Lawrence Lewis (June 22, 1879 – December 9, 1943) was an American lawyer, university professor, and politician from Colorado. He was elected to six terms in the United States House of Representatives, serving from 1933 until his death in 1943.

==Early life and career==
Born in St. Louis, Missouri, Lewis attended the public schools in Evanston, Illinois, Cambridge, Massachusetts, and Pueblo, Colorado. He attended the University of Colorado at Boulder and graduated from Harvard University in 1901.

Early in his career, he worked for newspapers and magazines in Pueblo and Denver, Colorado. He later served as assistant instructor in English at Harvard University from 1906 to 1909. He worked in this post while attending law school, graduating from the Harvard Law School in 1909. He was admitted to the bar the same year and commenced practice in Denver, Colorado.

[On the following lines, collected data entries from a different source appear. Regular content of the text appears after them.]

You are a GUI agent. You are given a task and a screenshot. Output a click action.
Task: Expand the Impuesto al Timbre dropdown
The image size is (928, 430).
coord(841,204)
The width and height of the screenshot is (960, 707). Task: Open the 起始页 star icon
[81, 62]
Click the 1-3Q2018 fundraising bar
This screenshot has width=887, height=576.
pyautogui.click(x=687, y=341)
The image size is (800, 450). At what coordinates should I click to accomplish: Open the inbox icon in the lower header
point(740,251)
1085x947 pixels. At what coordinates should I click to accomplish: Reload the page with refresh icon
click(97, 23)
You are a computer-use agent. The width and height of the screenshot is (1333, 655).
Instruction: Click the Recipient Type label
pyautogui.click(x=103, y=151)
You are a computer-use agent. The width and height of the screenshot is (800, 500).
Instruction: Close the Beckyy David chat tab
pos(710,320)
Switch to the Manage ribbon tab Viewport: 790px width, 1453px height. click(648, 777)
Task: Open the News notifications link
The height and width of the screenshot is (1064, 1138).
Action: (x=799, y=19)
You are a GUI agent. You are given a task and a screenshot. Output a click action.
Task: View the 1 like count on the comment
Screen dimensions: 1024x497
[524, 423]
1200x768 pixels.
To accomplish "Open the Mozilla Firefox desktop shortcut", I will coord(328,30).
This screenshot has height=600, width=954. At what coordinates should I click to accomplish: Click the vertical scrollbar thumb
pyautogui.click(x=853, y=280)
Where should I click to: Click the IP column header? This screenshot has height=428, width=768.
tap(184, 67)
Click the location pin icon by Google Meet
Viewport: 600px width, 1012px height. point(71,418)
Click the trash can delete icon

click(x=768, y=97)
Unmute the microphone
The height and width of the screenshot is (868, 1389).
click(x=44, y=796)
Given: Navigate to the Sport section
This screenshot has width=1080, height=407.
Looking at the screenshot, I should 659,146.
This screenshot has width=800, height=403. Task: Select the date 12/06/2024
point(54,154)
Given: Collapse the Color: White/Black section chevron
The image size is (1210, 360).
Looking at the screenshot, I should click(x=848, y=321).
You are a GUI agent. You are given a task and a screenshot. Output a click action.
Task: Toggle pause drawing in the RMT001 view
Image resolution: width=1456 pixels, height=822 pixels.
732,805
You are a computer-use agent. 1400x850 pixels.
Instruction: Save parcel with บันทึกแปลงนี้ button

Back in Denver, he served as member of the Colorado Civil Service Commission from 1917 to 1918.
He also served in the military as a private in the Seventeenth Observation Battery, Field Artillery, Central Officers' Training School in 1918.

==Congress==
He was an unsuccessful candidate for election in 1930 to the Seventy-second Congress. In 1932, he won election as a Democrat to the Seventy-third Congress. He was re-elected to the five succeeding Congresses, serving from March 4, 1933, until his death in 1943.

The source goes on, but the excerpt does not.